抄録
【目的】本研究は,健常女性と腹圧性尿失禁保有女性の骨盤底筋群機能を評価し比較・検討すること,骨盤底筋体操と筋電図バイオフィードバック療法を実施し理学療法介入効果を検討すること,腹圧性尿失禁保有女性のQOLを調査することを目的とした.
【対象と方法】本研究は名古屋大学医学部倫理委員会の承諾を得てから実施した.対象は,健常経産婦24名(平均年齢53±10歳,平均BMI 21.9±2.2 Kg/m2,平均出産回数2.2±0.6回),腹圧性尿失禁保有女性25名(平均年齢44±6歳,平均BMI 22.2±3.6 Kg/m2,平均出産回数2.0±0.7回)であった.方法は,全ての腹圧性尿失禁保有女性に対して初期評価を行ったのち無作為割付によって対照群,骨盤底筋体操群(以下体操群),骨盤底筋体操+筋電図バイオフィードバック療法群(以下BF群)の3群に分け,3ヶ月間の介入期間を経たのち最終評価を行った.評価内容は,膣圧測定(Cardio Design 社製 Peritron 使用),60分パッドテスト,尿失禁特異的QOL質問票であるKHQ質問を実施し,膣圧測定において健常経産婦との比較を行った.
【結果】初期評価の膣圧測定では,最大収縮圧で健常経産婦が35±18(cmH2O),尿失禁保有女性が24±10(cmH2O)と尿失禁保有女性の方が有意に低い値であったが,理学療法介入を経た最終評価では尿失禁保有女性が34±14(cmH2O)で健常経産婦との間に有意な差がなかった.最終評価において3群間の比較では対照群22±5.7(cmH2O),体操群35.7±9.9(cmH2O),BF群39.2±15.1(cmH2O)で,対照群に対して体操群およびBF群に有意な差を認めたが,体操群とBF群の間には有意な差はなかった.また初期評価と最終評価の比較では体操群およびBF群で有意な差があった.最終の60分パッドテストでは,すべての群において「尿失禁なし」100%の結果となった.KHQ質問票では全般的健康観を除くすべての項目で初期比べ最終でQOLの向上が認められた.
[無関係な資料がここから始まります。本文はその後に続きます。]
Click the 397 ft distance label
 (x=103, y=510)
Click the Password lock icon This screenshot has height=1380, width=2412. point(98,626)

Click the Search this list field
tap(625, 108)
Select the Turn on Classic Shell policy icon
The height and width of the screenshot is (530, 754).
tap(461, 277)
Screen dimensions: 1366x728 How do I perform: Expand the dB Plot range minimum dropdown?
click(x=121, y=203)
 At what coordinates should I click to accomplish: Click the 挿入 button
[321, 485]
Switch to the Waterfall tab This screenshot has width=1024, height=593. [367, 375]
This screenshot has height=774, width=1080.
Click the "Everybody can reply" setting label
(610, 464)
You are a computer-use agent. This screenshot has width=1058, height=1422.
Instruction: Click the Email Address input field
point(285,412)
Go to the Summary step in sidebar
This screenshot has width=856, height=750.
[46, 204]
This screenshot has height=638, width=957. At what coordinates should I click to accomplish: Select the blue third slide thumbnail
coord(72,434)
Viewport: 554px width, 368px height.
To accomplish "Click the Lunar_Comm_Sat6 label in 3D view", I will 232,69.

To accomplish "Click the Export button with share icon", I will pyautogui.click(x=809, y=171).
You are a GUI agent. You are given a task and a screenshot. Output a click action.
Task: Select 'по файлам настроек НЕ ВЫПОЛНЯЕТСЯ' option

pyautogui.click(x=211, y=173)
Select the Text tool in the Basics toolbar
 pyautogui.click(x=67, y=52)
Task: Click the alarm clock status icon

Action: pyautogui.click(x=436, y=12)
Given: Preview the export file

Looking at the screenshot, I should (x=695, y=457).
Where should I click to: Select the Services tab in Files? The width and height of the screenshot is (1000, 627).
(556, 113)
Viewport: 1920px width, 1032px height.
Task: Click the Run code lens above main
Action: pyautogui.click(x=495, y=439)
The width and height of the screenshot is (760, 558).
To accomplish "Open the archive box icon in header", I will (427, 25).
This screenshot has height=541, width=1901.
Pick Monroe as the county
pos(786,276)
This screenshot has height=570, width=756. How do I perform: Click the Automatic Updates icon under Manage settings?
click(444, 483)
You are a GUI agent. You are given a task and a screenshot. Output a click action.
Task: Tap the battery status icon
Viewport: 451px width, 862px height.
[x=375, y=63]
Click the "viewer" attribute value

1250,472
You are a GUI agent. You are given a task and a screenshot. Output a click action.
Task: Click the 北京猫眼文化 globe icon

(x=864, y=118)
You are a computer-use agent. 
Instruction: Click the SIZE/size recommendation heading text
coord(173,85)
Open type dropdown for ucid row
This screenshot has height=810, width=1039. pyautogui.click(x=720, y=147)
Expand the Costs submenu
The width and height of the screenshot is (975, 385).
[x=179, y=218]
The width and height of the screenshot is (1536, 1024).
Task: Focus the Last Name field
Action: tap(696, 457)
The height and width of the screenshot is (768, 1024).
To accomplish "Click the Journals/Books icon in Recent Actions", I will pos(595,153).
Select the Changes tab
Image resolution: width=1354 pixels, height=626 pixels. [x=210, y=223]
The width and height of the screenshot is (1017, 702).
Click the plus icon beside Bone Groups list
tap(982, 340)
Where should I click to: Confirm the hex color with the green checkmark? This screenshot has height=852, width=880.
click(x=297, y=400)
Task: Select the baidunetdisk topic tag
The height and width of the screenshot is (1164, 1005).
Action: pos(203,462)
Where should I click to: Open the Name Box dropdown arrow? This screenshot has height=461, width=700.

【考察】初期評価では健常経産婦と腹圧性尿失禁保有女性との間に骨盤底筋群機能の違いがあったが,理学療法介入後の腹圧性尿失禁保有女性では骨盤底筋群機能の向上とともに尿失禁症状およびQOLに著しい改善を認めた.今回体操群とBF群の間に効果の違いはなかったが腹圧性尿失禁に対する理学療法は,膀胱頸部・尿道を含めた骨盤内臓器の支持強化や骨盤底筋群の強化による尿道閉鎖圧の増強,腹圧上昇時に骨盤底筋群を随意的に収縮する方法の獲得に対して有効であることが示唆された.また理学療法の介入が,損なわれていたQOLを向上させることが明らかとなった.